Muito antes dos punks declararem rebeldia nos anos 70, dos hippies tirarem as roupas nos anos 60, e até de jesus dizer “é mais fácil um camelo passar pelo buraco de uma agulha do que um rico entrar no reino dos céus” existiram, os Cínicos. Um grupo de filósofos que pareciam de tudo, menos um grupo de filósofos. A palavra Cínicos vem do grego Kynikos, que significa “igual a um cão”.
A palavra inicialmente foi dada como um insulto, porém adotada pelos Cínicos como seu modo de vida, porque assim como os cães os Cínicos viviam nas ruas, não tinham bens materiais, não tinham pudores sociais, e principalmente, não se preocupavam nem um pouco com que os outros pensavam.
Em particular, de todos os Cínicos que se tem registro na história, indiscutivelmente o mais famoso e mais controverso foi Diógenes de Sínope, que levou a filosofia ao seu extremo, tornando-se um verdadeiro arquétipo do cinismo, e o filosofo mais carismático da história.
Diógenes buscou fazer da sua vida o mais simples possível. Ele vivia em um barril, e seus únicos bens eram um bastão, uma lamparina e um saco. Ele também tinha uma tigela que utilizava para beber água, até que um dia viu uma criança bebendo água com as mãos e jogou a tigela fora.
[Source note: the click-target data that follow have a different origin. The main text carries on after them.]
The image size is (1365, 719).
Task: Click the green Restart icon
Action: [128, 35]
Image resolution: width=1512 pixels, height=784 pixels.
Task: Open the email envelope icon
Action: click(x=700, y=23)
Ele fez da pobreza o seu estilo de vida, e a forma mais radical de protestar contra a sociedade corrupta e consumista da época. Diógenes costumava a andar pelas ruas de Atenas com sua lamparina acesa durante o dia. Quando as pessoas pararam para perguntar o que ele estava fazendo, ele respondia: “procurando um homem honesto”.
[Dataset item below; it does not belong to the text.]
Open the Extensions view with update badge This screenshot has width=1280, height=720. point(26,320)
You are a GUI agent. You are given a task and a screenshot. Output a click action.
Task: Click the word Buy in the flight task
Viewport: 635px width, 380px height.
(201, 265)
De acordo com sua filosofia, todas as conquistas e buscas da época, o dinheiro, o poder e o status, são elementos incompatíveis com a felicidade. Segundo ele, a moralidade advém do retorno à simplicidade da natureza.
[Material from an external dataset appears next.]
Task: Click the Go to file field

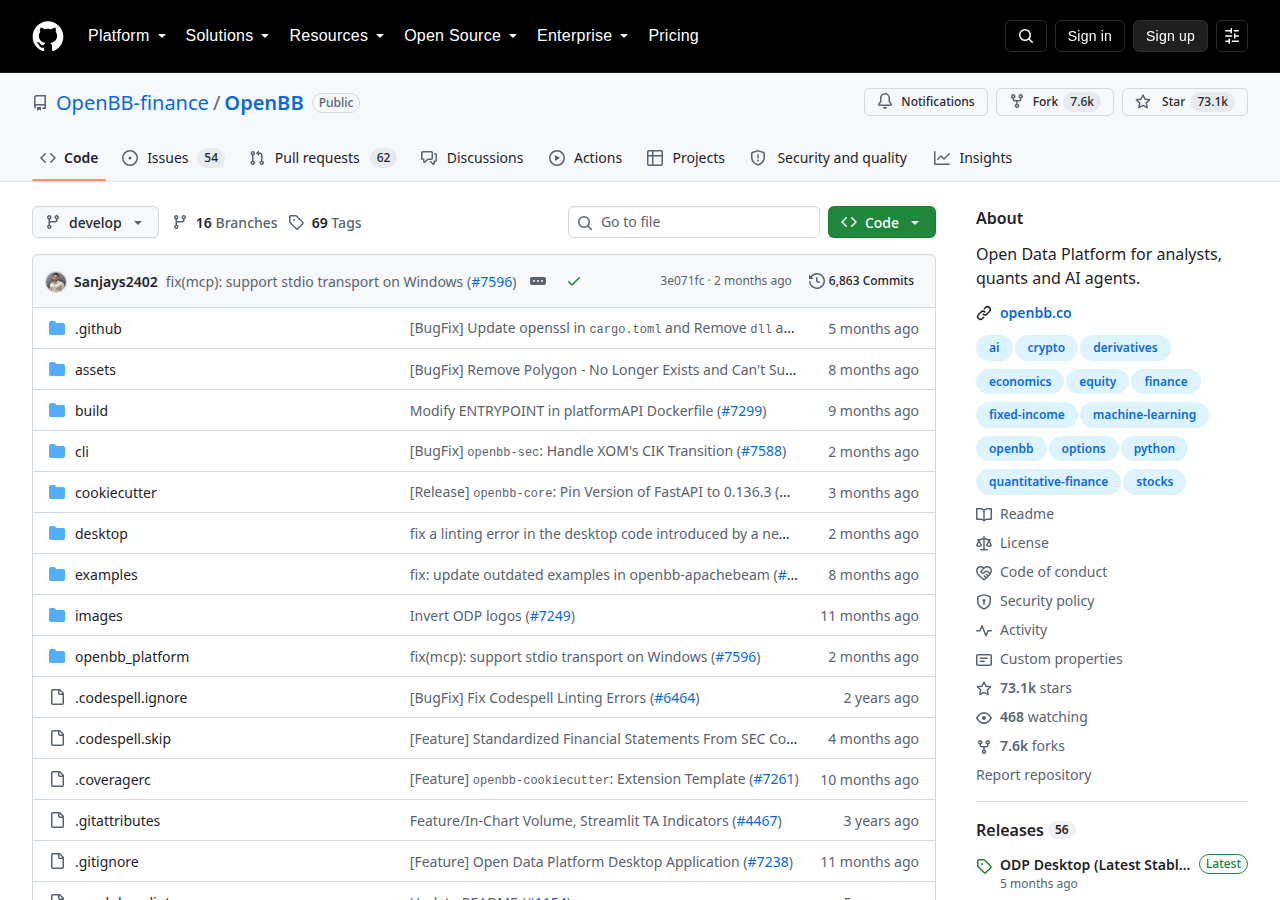Action: (694, 222)
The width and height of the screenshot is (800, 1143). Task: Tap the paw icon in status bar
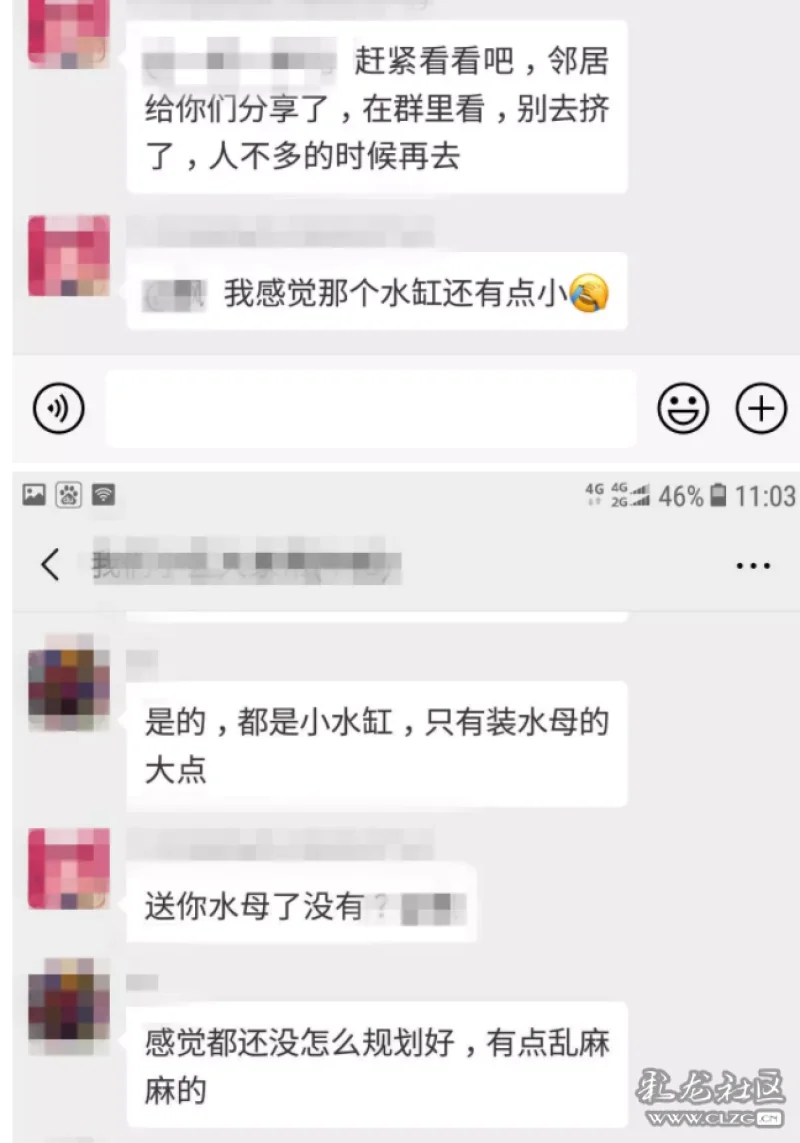pos(69,495)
A sua filosofia era vivida no dia a dia e não ensinada nas escolas, já que a virtude revela-se na ação, e não na teoria. Ele não tinha nenhum respeito pelos grandiosos filósofos da época e seus questionamentos intelectuais que não se aplicavam a vida em si. O famoso Platão foi o que mais sofreu nas mãos de Diógenes, porque ele acreditava que Platão não era digno de carregar o nome do seu próprio mestre, Sócrates. Uma vez que segundo Diógenes, Platão tinha perdido completamente a essência dos seus ensinamentos, por transformar a simplicidade da filosofia socrática em devaneios inúteis, que transformavam a filosofia em algo elitista e que nada acrescentava a arte de viver. Diógenes também afirmava que o verdadeiro discípulo de Sócrates foi Antístenes, que foi seu mestre e fundador do Cinismo.
Um dia Platão viu Diógenes lavando alfaces, e disse “se você cortejasse Dionísio não precisaria estar lavando alfaces” — e Diógenes respondeu — “e se você lavasse alfaces não precisaria cortejar um tirano.” E irritado com tal afronta, Platão definiu Diógenes como “um Sócrates que enlouqueceu.”.
Não podemos negar que sim, que Diógenes era um pouco louco, afinal, como dito por Aristóteles, “nenhuma mente brilhante existe sem um toque de loucura”. E em um tempo em que Aristóteles, Platão, e todos outros grandes pensadores defendiam a escravidão, era esse louco o único que se opunha totalmente a ela.
Com o decorrer do tempo a palavra cínico foi perdendo o seu significado, passando a ser sinônimos de falso, hipócrita, corrupto e arrogante, principalmente a partir do segundo século depois de Cristo, quando Luciano de Samora criticou os autoproclamados cínicos de seu tempo que simplesmente pregavam os ensinamentos de Diógenes, porém viviam o total oposto.
Mesmo tendo perdido o seu verdadeiro significado ao longo do tempo, a filosofia cínica foi responsável pelo surgimento do Estoicismo e teve uma relevante influência nos pensamentos de Nietzsche, além de todas as pessoas que se propõe a questionar o status quo.
Ninguém precisa seguir fielmente todos as loucuras de Diógenes para colher os frutos positivos da sua filosofia, afinal, é nos dias de hoje, talvez mais do que nunca, que precisamos ter um pouco de Diógenes dentro de cada um de nós, sendo a sua autossuficiência, a capacidade de pensar por si, não seguindo cegamente as regras impostas pelos grupos que dividem ou dominam a sociedade, a capacidade de viver fora de uma bolha e construir a própria história independente do que os outros irão pensar, e principalmente, a capacidade de ser honesto consigo mesmo.